Rain: RDMA-assisted In-Network Scheduling for Microsecond-scale Workloads
2026-06-02 • Networking and Internet Architecture
Networking and Internet Architecture
AI summaryⓘ
The authors present Rain, a new system that helps data centers handle tasks super quickly while keeping delays low. It uses special programmable switches combined with RDMA technology to better organize and send tasks without making workers wait too long. Their approach includes smart on-switch queues and adaptive strategies to handle how many tasks workers get, improving speed and efficiency. Testing with a real database showed Rain can process tasks much faster than existing methods without increasing delays.

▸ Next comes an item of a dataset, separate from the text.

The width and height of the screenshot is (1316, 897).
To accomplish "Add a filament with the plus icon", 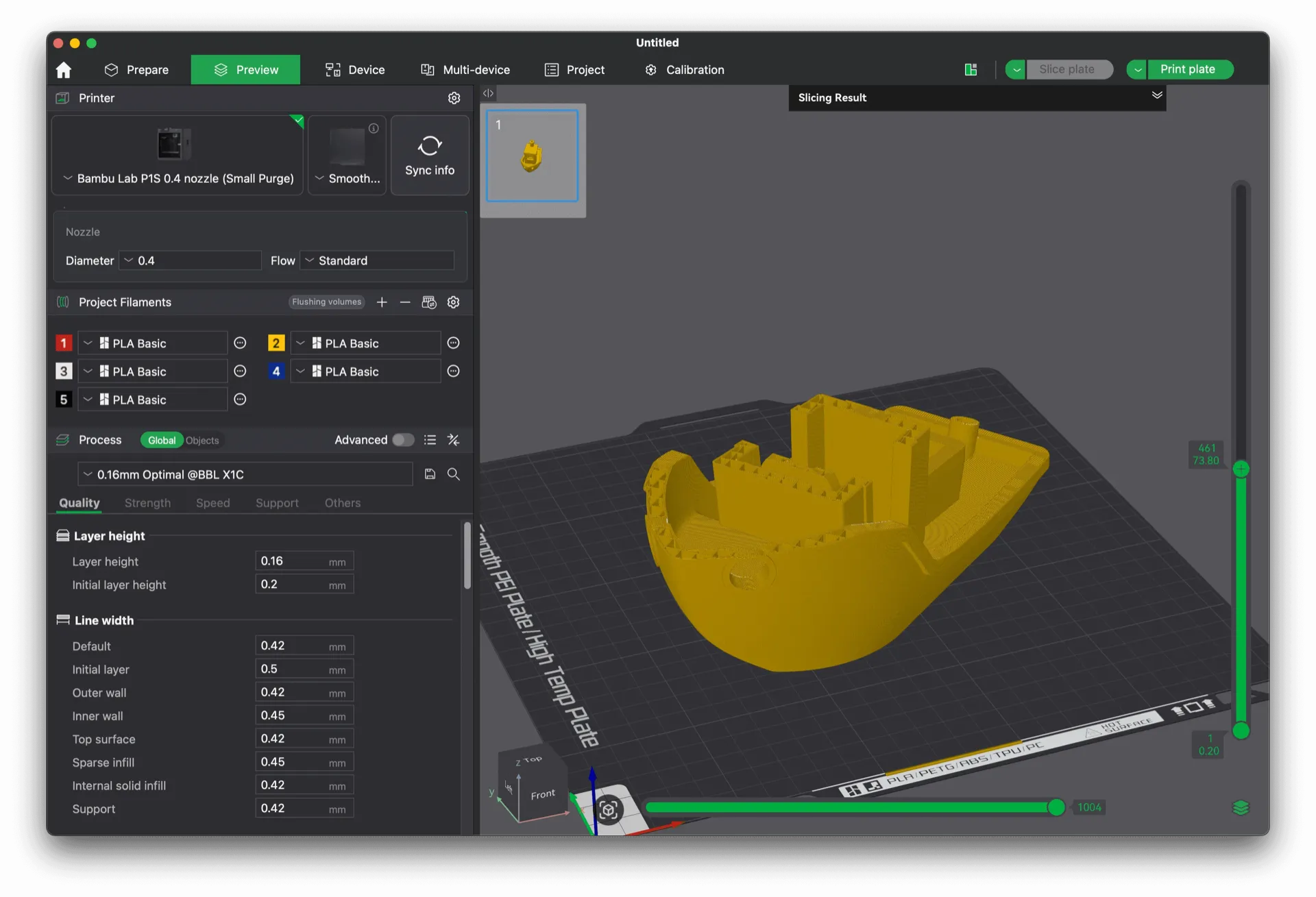I will (382, 302).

RDMAprogrammable switchesin-network schedulingtail latencyqueue managementone-sided WRITEmulticasthead-of-line blockingRocksDB
Authors
Zhihuang Ma, Xingming Cui, Xiaoliang Chen, Zuqing Zhu
Abstract
Modern data center applications increasingly require microsecond-scale service time with strict tail latency requirements, which can hardly be realized with existing in-network task schedulers due to their inherent limitations. Specifically, software-based schedulers struggle to balance throughput and latency, while switch-based designs either lack global coordination, rely on packet recirculation heavily, or only offer limited support for large tasks. In light of these restrictions of the state-of-the-arts (SOTAs), we, in this work, propose Rain, an RDMA-assisted in-network scheduler built atop programmable switches that maintains centralized queues while bounding worker-local queues. Rain introduces a bidirectional on-switch queuing mechanism to buffer and match tasks and worker-issued tokens directly in the switch, avoiding worker-side polling and approximating the optimal behavior of join-bounded-shortest-queue without global aggregation. A switch-driven RDMA engine pre-writes arbitrarily large tasks via one-sided WRITE multicasts, keeping only compact metadata on the switch. Slice-aware scheduling further localizes decisions to more homogeneous queues, reducing dispersion-induced head-of-line blocking. Moreover, our study reveals that real-world systems can diverge from theoretical predictions: shallower worker queues do not always improve tail latency. Leveraging this insight, Rain incorporates an adaptive scheduling strategy to optimize worker queue depths and worker-to-slice mappings at runtime. Evaluations with the real-world application RocksDB show that Rain achieves 1.75x higher throughput than the best-performing SOTA while satisfying the same tail latency requirement.